Material shown:
-------

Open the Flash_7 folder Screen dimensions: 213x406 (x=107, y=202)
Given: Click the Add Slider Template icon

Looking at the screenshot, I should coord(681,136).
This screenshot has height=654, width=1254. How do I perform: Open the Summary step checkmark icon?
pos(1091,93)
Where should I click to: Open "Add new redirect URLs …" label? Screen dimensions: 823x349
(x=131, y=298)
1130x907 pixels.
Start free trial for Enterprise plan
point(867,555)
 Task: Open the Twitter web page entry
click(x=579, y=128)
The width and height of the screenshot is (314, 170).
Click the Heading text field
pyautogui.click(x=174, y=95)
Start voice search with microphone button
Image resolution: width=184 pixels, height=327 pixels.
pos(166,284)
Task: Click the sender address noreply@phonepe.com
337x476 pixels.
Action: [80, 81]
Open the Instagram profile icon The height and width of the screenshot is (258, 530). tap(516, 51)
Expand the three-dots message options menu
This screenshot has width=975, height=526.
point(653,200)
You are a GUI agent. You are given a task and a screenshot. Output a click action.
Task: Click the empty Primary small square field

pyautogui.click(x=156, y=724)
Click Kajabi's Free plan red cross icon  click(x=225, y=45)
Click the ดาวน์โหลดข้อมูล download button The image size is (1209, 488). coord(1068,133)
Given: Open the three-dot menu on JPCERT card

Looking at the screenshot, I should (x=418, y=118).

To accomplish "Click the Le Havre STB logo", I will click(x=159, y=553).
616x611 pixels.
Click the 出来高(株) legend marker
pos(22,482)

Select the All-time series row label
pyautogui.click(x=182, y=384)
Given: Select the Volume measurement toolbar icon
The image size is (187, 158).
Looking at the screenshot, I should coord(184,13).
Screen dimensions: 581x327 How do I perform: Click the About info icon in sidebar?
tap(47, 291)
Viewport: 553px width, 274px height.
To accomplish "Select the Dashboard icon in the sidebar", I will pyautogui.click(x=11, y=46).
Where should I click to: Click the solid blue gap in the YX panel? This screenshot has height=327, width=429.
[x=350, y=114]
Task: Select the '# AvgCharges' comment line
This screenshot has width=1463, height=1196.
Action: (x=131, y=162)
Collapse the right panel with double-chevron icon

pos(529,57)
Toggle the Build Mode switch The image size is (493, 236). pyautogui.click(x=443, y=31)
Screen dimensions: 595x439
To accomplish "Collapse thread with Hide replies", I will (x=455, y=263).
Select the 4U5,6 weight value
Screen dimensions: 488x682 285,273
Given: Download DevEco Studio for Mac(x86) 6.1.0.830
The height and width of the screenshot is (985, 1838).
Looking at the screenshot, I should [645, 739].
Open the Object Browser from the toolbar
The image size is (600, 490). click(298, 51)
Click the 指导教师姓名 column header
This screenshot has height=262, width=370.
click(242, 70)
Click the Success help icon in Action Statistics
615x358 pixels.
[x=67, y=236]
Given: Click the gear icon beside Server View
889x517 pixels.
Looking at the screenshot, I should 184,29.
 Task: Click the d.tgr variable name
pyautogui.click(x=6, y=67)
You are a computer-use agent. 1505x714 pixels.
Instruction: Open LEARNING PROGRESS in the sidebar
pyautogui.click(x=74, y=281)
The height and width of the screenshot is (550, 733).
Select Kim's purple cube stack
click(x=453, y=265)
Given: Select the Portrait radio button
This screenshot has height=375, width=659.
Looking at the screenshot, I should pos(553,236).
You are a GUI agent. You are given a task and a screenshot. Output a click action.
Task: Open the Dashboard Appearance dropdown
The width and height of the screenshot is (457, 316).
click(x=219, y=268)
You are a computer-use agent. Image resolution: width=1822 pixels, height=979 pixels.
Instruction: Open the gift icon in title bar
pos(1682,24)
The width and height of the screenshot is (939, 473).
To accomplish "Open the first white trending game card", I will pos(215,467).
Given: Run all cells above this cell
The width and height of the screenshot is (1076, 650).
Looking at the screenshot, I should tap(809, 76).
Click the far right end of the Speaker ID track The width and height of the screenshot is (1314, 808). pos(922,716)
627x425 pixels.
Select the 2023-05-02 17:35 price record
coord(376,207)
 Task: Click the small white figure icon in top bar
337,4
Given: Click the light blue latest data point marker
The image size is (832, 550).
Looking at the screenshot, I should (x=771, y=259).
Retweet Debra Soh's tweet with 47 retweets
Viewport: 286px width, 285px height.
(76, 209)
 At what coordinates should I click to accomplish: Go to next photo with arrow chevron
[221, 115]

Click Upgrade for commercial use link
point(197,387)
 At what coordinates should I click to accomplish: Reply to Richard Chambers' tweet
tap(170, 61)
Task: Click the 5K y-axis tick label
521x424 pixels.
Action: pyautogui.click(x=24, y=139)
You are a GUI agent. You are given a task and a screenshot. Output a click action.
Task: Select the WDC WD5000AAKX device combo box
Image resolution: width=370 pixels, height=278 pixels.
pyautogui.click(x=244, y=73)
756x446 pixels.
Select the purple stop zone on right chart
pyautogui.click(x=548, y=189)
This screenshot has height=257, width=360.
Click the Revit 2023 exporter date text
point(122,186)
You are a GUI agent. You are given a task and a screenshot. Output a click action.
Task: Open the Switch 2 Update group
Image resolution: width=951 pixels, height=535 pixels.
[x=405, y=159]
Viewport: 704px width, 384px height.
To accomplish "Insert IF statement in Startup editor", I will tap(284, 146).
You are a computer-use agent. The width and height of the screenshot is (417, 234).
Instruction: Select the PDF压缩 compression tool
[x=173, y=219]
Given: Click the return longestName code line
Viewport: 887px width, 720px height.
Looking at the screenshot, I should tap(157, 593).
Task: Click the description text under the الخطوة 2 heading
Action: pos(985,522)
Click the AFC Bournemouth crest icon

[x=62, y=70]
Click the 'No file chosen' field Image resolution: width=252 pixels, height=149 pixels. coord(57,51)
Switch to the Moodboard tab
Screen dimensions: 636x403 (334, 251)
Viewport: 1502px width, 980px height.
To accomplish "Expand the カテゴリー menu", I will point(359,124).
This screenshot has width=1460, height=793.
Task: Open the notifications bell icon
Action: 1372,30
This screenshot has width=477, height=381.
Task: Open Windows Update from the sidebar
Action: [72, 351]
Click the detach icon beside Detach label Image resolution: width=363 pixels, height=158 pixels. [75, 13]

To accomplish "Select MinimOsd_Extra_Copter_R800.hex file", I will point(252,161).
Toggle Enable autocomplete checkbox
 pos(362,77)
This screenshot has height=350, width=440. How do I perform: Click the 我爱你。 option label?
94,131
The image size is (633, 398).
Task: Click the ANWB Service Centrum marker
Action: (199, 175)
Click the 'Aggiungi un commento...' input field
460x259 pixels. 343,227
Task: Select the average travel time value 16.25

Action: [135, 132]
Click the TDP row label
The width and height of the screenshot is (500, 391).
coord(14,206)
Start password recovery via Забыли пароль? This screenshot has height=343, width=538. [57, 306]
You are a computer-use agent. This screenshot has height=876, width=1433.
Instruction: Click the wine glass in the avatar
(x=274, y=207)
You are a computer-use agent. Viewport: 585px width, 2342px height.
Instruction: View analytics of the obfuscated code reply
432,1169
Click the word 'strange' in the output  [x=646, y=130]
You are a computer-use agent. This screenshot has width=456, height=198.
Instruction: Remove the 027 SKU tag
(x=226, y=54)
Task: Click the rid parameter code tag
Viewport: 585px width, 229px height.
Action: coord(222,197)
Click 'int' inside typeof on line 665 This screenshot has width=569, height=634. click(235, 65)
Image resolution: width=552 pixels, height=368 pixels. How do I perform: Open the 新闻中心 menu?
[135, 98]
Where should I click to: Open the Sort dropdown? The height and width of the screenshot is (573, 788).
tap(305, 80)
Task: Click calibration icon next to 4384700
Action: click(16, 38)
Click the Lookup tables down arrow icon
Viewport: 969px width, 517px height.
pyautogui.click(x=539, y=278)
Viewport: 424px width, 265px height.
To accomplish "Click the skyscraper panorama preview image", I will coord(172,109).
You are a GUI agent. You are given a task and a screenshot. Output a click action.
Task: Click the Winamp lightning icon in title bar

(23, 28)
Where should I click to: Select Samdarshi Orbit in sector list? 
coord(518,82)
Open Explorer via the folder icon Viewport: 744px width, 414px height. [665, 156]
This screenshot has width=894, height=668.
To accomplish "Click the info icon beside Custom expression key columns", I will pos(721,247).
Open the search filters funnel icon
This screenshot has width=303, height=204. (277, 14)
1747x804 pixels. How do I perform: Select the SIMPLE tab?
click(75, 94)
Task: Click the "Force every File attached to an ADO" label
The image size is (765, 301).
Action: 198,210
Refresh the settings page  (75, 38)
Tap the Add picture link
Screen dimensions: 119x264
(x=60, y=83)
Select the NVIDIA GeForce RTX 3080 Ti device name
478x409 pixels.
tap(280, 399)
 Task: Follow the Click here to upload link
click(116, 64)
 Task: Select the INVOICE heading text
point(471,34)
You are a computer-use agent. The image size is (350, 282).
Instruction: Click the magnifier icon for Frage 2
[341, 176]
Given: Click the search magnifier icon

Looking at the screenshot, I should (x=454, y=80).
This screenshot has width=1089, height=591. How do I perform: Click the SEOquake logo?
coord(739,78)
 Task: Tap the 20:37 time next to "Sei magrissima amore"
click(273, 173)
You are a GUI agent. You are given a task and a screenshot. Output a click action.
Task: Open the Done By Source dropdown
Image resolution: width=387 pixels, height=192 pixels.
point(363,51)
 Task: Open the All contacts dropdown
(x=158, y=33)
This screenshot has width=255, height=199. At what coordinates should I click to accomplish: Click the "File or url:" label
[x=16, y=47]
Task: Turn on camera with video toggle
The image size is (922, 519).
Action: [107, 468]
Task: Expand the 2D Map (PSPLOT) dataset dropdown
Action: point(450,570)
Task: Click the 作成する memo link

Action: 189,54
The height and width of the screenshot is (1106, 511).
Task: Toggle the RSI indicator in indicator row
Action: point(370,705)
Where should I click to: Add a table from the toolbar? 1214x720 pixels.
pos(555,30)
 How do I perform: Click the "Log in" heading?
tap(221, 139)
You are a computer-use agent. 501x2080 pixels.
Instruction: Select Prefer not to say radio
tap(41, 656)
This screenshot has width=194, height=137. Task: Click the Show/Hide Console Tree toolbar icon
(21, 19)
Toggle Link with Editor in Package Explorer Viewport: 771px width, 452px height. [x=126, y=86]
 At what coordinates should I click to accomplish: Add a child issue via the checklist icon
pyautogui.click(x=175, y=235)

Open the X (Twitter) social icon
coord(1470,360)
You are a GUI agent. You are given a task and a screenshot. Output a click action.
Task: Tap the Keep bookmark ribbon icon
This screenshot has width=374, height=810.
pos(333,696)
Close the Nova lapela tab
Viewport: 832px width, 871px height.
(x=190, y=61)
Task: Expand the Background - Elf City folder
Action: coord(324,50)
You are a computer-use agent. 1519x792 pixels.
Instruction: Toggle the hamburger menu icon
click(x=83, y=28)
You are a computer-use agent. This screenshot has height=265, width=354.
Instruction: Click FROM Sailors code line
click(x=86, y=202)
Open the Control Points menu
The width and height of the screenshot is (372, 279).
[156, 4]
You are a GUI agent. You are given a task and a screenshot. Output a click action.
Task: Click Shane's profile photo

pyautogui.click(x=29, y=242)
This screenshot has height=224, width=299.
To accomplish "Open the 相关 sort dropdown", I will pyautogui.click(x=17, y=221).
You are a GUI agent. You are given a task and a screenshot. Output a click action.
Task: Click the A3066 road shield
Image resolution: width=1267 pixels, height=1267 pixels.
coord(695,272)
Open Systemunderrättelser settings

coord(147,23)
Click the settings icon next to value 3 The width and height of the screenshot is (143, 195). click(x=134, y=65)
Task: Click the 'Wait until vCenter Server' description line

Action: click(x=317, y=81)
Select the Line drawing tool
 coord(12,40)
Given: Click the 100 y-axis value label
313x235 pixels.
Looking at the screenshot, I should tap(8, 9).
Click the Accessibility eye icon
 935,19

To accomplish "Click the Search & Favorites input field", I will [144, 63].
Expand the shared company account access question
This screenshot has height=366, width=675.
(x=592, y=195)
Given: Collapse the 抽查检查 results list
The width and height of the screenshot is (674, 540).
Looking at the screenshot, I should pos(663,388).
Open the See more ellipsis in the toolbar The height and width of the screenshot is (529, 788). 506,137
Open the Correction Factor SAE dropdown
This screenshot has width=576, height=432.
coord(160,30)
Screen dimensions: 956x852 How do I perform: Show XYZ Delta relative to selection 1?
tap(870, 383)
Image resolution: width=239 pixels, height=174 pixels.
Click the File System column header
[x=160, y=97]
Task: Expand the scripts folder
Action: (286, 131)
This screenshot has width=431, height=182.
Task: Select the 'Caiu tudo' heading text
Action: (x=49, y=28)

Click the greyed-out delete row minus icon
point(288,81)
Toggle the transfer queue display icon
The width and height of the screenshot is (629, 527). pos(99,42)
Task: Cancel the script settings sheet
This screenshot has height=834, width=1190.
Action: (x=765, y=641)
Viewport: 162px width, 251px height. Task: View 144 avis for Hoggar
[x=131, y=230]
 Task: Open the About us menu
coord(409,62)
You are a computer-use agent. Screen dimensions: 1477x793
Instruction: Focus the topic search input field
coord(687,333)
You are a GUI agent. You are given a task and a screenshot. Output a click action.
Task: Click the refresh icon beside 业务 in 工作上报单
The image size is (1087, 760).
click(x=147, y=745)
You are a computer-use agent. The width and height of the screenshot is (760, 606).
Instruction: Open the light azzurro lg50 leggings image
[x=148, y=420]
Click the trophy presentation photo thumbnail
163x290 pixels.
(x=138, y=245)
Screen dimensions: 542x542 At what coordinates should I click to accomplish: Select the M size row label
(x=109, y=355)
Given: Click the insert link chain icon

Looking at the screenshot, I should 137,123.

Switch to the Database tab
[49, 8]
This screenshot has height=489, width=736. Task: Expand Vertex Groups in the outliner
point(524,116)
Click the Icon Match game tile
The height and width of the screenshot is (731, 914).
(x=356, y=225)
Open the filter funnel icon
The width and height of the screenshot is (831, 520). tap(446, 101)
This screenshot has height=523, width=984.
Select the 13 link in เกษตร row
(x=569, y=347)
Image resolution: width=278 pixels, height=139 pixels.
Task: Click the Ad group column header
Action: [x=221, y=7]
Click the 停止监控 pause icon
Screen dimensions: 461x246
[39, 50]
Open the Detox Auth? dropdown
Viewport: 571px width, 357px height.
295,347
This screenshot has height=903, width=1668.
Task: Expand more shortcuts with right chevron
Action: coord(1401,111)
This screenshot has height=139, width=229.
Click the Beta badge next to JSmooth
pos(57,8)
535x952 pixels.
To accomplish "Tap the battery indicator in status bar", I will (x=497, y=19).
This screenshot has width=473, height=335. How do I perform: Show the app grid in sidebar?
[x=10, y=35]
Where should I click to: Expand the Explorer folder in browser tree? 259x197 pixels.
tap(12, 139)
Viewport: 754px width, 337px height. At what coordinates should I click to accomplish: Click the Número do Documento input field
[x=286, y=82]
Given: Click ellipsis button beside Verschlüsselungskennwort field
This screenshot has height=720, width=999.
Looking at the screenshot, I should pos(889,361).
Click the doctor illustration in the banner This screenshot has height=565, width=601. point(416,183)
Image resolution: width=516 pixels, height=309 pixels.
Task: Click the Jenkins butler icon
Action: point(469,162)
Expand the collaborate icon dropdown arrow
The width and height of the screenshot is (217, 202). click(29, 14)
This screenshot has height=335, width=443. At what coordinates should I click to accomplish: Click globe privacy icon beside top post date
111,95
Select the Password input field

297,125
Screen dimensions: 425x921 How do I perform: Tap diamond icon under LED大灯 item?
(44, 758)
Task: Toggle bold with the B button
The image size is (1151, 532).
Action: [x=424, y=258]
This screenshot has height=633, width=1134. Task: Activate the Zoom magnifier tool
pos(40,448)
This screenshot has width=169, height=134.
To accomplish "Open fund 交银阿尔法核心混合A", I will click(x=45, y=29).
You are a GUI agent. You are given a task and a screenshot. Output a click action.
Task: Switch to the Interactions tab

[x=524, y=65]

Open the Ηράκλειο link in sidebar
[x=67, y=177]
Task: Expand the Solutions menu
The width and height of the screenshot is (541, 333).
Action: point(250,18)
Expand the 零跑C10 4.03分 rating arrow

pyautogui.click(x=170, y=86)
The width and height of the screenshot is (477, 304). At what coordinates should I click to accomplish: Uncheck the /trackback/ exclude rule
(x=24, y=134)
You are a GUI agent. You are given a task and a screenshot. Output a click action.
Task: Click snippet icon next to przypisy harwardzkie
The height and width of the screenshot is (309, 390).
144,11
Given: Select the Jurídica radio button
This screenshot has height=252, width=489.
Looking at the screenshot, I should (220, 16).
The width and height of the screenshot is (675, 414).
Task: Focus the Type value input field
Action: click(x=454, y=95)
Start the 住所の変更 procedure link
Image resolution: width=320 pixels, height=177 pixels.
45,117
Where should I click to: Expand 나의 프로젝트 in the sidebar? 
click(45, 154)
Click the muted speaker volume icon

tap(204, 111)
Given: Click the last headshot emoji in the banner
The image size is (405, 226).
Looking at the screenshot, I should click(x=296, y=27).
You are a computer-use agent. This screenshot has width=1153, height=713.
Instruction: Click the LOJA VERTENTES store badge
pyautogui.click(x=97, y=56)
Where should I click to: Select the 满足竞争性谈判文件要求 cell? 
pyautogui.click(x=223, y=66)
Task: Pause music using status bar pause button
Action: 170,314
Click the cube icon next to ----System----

-------

Work request: Restate word for word the entries above from the line with "Image resolution: width=370" through the line with "Viewport: 1502px width, 980px height.", inclusive, leaving out everything else.

Response below:
Image resolution: width=370 pixels, height=278 pixels.
pyautogui.click(x=244, y=73)
756x446 pixels.
Select the purple stop zone on right chart
pyautogui.click(x=548, y=189)
This screenshot has height=257, width=360.
Click the Revit 2023 exporter date text
point(122,186)
You are a GUI agent. You are given a task and a screenshot. Output a click action.
Task: Open the Switch 2 Update group
Image resolution: width=951 pixels, height=535 pixels.
[x=405, y=159]
Viewport: 704px width, 384px height.
To accomplish "Insert IF statement in Startup editor", I will tap(284, 146).
You are a computer-use agent. The width and height of the screenshot is (417, 234).
Instruction: Select the PDF压缩 compression tool
[x=173, y=219]
Given: Click the return longestName code line
Viewport: 887px width, 720px height.
Looking at the screenshot, I should tap(157, 593).
Task: Click the description text under the الخطوة 2 heading
Action: pos(985,522)
Click the AFC Bournemouth crest icon

[x=62, y=70]
Click the 'No file chosen' field Image resolution: width=252 pixels, height=149 pixels. coord(57,51)
Switch to the Moodboard tab
Screen dimensions: 636x403 (334, 251)
Viewport: 1502px width, 980px height.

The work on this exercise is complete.